#### Information provided ####

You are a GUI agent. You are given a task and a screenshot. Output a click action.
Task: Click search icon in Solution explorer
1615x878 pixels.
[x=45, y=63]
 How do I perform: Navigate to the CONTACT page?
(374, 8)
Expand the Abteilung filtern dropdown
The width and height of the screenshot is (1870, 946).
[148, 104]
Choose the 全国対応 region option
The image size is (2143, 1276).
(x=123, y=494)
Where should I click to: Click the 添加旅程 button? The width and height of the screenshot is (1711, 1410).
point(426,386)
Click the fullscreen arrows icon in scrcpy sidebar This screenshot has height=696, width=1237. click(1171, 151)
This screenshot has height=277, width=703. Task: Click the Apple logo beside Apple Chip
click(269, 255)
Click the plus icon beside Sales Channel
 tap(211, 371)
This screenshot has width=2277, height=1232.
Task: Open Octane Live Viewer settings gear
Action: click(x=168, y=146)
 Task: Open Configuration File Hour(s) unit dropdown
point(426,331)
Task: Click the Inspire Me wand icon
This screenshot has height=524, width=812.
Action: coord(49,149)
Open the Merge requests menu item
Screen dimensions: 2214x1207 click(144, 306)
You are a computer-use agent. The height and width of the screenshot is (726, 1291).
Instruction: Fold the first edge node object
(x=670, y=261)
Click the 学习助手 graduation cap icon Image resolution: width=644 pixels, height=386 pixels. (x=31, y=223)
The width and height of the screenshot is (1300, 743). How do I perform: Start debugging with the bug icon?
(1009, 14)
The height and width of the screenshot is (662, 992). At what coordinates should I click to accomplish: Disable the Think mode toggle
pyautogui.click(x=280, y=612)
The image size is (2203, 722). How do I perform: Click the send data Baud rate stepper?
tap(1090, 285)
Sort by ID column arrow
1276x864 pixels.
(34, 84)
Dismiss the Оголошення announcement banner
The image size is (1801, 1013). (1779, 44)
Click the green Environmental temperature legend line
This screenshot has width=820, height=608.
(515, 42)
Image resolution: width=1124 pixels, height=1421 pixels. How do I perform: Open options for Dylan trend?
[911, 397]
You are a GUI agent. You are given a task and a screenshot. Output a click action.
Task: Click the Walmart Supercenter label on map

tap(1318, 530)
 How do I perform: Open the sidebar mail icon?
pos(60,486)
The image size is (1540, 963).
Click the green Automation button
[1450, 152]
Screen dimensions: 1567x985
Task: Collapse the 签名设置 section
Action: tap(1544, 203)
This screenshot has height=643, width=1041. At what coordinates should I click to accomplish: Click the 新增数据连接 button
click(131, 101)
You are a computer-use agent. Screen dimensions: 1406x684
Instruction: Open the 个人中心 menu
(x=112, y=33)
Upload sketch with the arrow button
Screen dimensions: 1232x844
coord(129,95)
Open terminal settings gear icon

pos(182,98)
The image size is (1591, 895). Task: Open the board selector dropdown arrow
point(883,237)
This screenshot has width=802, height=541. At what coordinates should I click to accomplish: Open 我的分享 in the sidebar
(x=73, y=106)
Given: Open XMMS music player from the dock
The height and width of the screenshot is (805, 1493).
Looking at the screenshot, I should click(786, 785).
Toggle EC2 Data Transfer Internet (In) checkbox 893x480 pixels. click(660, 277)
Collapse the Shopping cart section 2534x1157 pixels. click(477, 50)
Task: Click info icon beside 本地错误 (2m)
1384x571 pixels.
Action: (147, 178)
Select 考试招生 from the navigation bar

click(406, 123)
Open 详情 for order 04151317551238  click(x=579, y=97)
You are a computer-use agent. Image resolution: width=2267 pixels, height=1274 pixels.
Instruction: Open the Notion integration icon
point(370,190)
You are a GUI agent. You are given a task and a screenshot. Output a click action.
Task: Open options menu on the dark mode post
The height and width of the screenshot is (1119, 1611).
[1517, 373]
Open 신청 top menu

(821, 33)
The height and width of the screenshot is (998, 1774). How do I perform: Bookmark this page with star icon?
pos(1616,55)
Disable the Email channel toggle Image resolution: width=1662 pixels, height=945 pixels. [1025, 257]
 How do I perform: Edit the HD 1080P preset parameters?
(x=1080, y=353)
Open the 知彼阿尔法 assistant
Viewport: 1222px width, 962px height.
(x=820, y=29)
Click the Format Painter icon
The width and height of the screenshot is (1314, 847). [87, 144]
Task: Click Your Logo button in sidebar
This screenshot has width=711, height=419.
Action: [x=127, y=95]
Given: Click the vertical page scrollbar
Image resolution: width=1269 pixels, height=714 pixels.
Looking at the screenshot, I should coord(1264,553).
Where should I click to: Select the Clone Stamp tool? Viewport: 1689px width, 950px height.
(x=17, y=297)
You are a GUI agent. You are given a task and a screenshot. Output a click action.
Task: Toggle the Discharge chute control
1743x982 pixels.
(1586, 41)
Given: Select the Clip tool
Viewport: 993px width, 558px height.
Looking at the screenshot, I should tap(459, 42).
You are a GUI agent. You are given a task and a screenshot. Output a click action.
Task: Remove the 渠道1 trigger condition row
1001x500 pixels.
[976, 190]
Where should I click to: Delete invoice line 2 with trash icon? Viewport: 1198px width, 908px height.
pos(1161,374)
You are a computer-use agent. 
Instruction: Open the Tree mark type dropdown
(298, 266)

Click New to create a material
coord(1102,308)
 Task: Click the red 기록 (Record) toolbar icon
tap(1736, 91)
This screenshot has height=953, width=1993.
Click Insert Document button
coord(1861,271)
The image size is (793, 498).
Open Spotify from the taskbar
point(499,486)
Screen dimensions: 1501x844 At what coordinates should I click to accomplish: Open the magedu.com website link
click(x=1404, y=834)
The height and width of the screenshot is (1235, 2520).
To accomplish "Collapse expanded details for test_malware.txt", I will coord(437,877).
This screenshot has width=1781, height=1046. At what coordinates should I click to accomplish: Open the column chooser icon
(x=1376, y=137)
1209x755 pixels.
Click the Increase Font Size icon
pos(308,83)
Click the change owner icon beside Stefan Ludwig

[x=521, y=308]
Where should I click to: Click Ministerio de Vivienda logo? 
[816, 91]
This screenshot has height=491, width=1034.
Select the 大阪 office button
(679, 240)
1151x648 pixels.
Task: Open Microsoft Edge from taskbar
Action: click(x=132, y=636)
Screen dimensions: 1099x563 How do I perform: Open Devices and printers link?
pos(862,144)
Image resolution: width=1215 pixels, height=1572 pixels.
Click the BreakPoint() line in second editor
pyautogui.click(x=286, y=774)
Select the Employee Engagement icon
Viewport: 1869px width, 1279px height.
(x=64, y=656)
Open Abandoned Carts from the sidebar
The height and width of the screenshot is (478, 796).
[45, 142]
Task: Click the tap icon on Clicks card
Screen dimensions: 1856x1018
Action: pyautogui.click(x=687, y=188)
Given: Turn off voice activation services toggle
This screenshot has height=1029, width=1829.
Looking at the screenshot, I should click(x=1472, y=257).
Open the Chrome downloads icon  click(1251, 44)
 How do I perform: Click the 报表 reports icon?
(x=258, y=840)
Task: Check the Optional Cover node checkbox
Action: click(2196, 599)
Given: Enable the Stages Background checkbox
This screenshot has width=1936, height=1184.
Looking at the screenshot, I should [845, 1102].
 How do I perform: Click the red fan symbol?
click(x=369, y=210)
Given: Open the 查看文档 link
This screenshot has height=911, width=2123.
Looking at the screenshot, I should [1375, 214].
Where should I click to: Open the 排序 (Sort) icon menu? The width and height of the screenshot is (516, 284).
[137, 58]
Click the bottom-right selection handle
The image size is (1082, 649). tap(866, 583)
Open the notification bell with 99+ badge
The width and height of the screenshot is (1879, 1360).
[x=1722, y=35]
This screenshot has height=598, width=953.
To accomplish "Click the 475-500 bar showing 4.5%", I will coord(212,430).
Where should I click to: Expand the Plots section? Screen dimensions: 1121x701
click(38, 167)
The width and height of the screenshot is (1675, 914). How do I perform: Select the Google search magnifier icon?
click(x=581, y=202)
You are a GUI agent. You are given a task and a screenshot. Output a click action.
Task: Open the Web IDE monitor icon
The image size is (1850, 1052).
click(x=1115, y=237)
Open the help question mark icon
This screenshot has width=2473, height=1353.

####

• **Exercise objective**
Go to the line in the material above that contains "Open the Merge requests menu item" and copy exactly from there through the line that contains "Click the 学习助手", stopping after it.

• **Exercise solution**
Open the Merge requests menu item
Screen dimensions: 2214x1207 click(144, 306)
You are a computer-use agent. The height and width of the screenshot is (726, 1291).
Instruction: Fold the first edge node object
(x=670, y=261)
Click the 学习助手 graduation cap icon Image resolution: width=644 pixels, height=386 pixels. (x=31, y=223)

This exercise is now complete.